__Provided text__:
---+---
Spring LMS Dinner Meeting Among the Most Attended Ever
By Christopher Hickey, LMS EVP/CEO
The LMS Dinner Meeting on May 8th at the U.K. Hilary J. Boone Center was among the most attended meetings ever with over 100 registered guests. The packed agenda included a celebration of the Kentucky Blood Center 50th anniversary, presenting a LMS Foundation grant, awarding LMS Essay Contest winners, and our featured speaker, Senator Ralph Alvarado, M.D., KY Senate District 28.
Senator Alvarado, a LMS member and always a popular draw, gave a detailed, almost inside-baseball like, review of the 2018 Kentucky legislative session that recently concluded. He opened with describing the passage of the major legislation of the session, pension reform and the state budget. He reviewed all the major medical bill successes: House Bill 4, which will protect the peer review process to allow physicians and hospitals to assess their work without the possibility of their opinions being used in a medical malpractice claim; House Bill 69, which will require the Department of Medicaid Services to designate a single credentialing verification organization to verify credentials for DMS and all Medicaid Managed Care Organizations; and Senate Bill 112 which includes provisions that will require, aside from some exceptions, health plans and Medicaid Managed Care Organizations to reimburse providers at the same rate for services delivered in-person or via telehealth. Each of these bills will take effect on or about July 16th.
---+---
(Stored items)

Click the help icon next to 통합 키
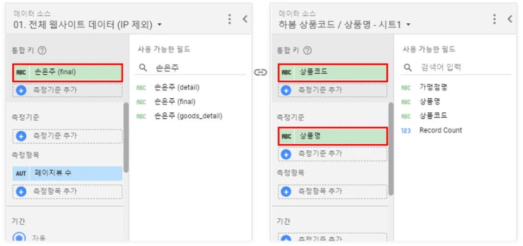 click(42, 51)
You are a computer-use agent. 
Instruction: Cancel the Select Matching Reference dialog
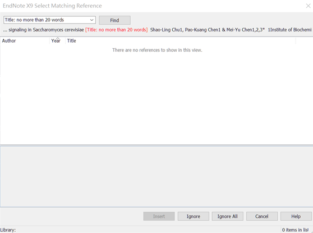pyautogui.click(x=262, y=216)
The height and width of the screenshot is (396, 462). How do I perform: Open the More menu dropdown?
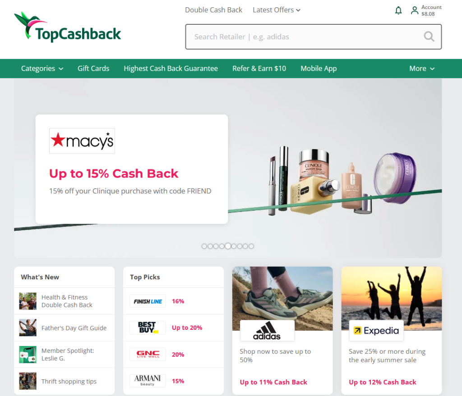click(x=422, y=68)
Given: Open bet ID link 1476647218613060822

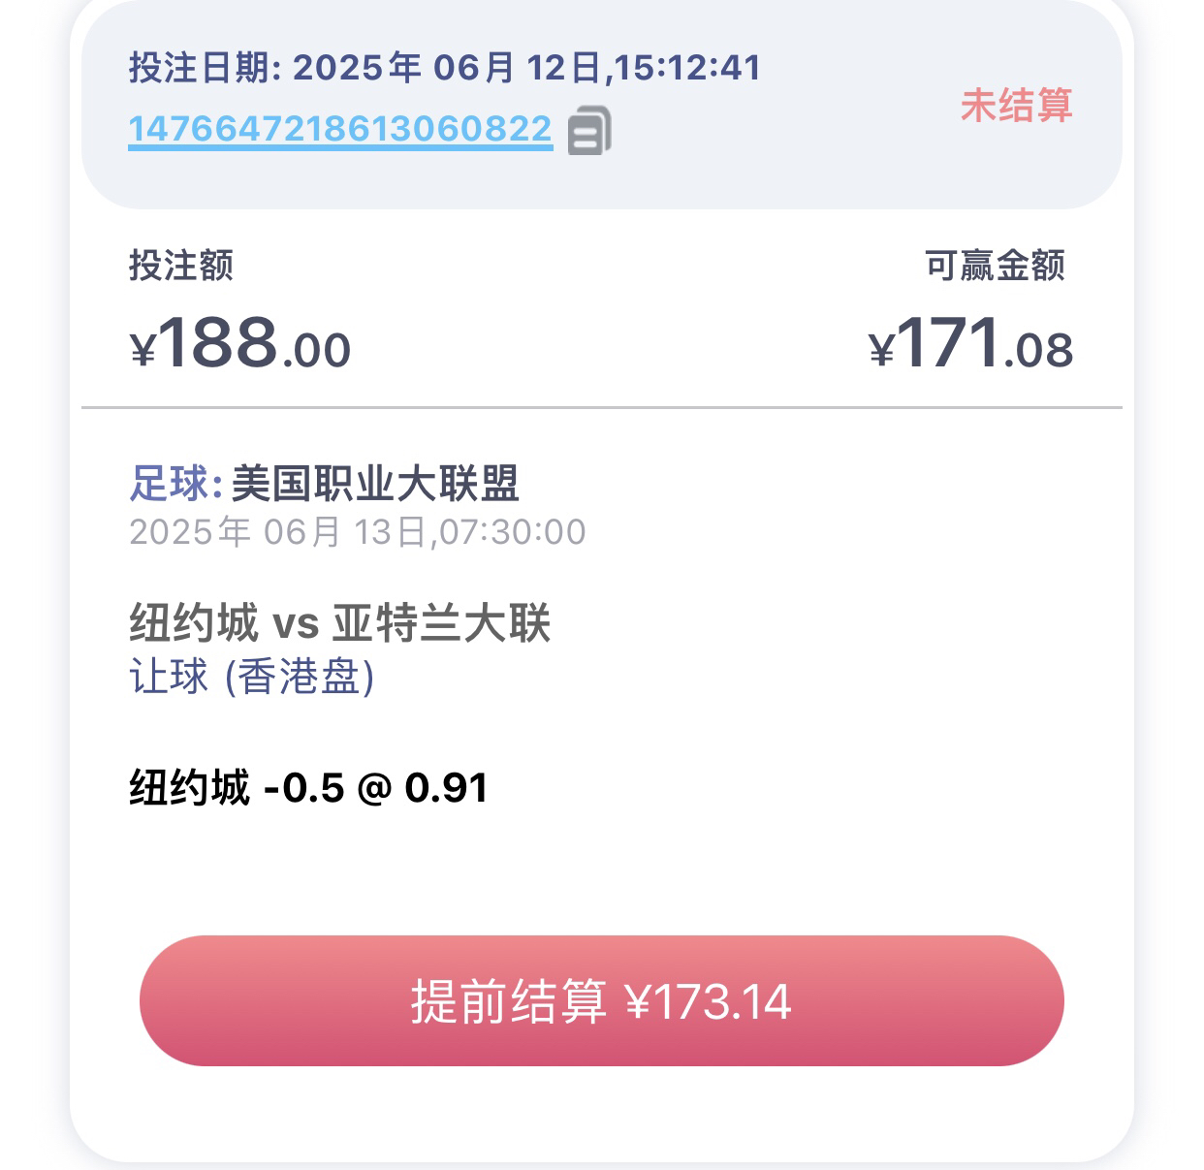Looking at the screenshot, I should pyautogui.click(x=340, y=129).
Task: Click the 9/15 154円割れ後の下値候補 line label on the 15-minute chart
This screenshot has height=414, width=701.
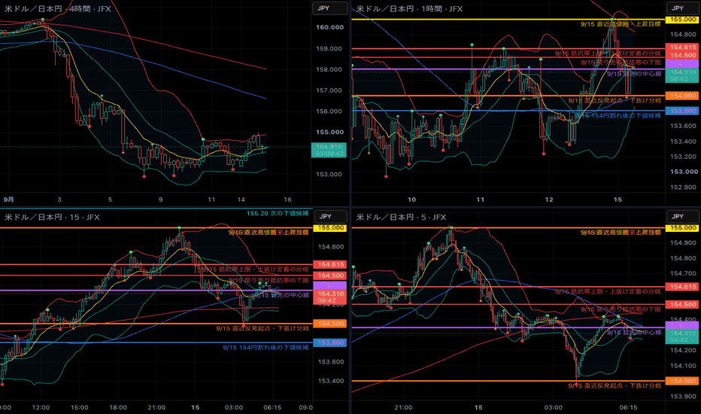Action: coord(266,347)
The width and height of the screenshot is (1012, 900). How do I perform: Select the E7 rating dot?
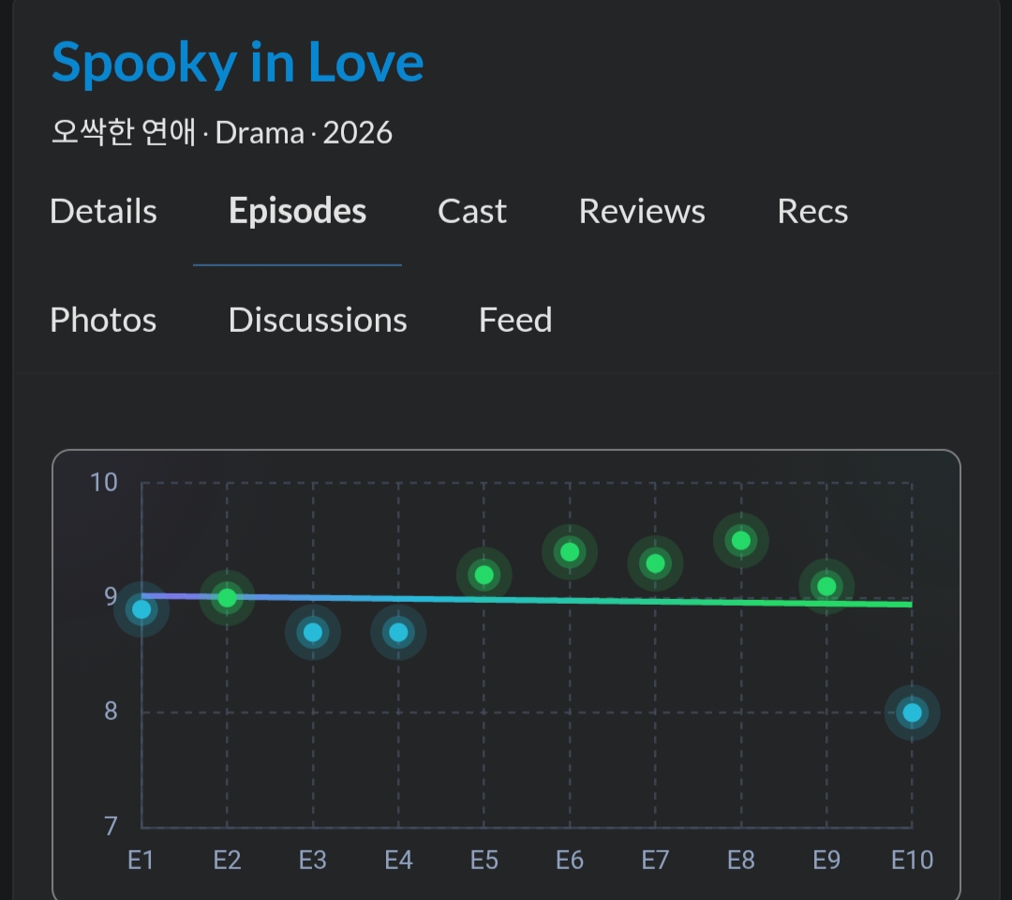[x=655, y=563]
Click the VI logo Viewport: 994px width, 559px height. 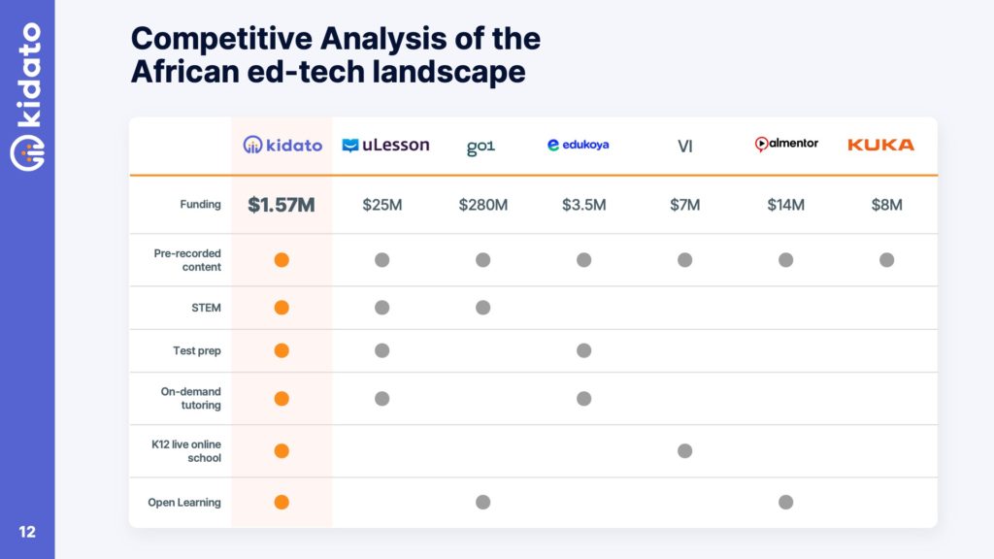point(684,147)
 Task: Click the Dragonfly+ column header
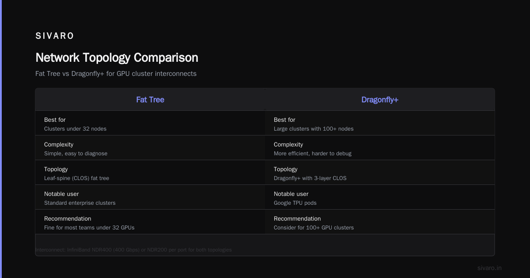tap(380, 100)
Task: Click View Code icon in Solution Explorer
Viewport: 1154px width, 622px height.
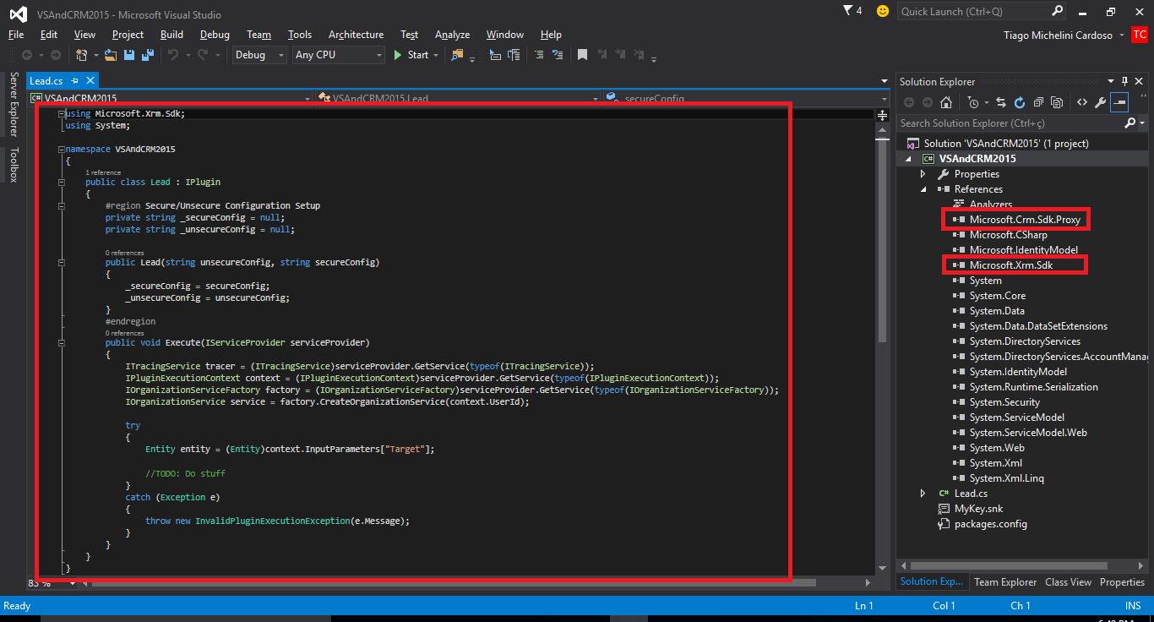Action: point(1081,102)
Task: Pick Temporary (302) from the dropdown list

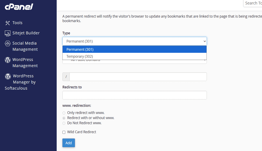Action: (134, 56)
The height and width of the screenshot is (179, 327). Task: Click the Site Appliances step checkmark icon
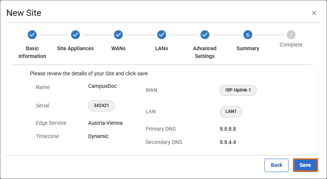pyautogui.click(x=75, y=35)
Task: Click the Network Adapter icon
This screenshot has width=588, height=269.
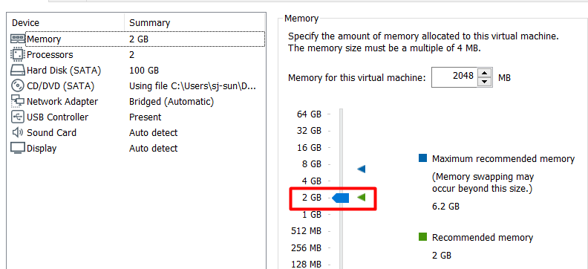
---+---
__Prompt 1__: In the dinner meeting article, reproduce the stretch from "Spring LMS Dinner" through "Senate District 28.".
__Prompt 2__: Which bills does the dinner meeting article name? List them all.
__Prompt 3__: Turn the dinner meeting article's paragraph beginning "The LMS Dinner Meeting on May 8th" into a short list of its main facts.

__Your solution 1__:
Spring LMS Dinner Meeting Among the Most Attended Ever
By Christopher Hickey, LMS EVP/CEO
The LMS Dinner Meeting on May 8th at the U.K. Hilary J. Boone Center was among the most attended meetings ever with over 100 registered guests. The packed agenda included a celebration of the Kentucky Blood Center 50th anniversary, presenting a LMS Foundation grant, awarding LMS Essay Contest winners, and our featured speaker, Senator Ralph Alvarado, M.D., KY Senate District 28.

__Your solution 2__:
House Bill 4
House Bill 69
Senate Bill 112

__Your solution 3__:
- Event: LMS Dinner Meeting, May 8th, at the U.K. Hilary J. Boone Center
- Attendance: over 100 registered guests, among the most attended meetings ever
- Agenda:
  - Celebration of the Kentucky Blood Center 50th anniversary
  - Presentation of a LMS Foundation grant
  - Awards for LMS Essay Contest winners
  - Featured speaker: Senator Ralph Alvarado, M.D., KY Senate District 28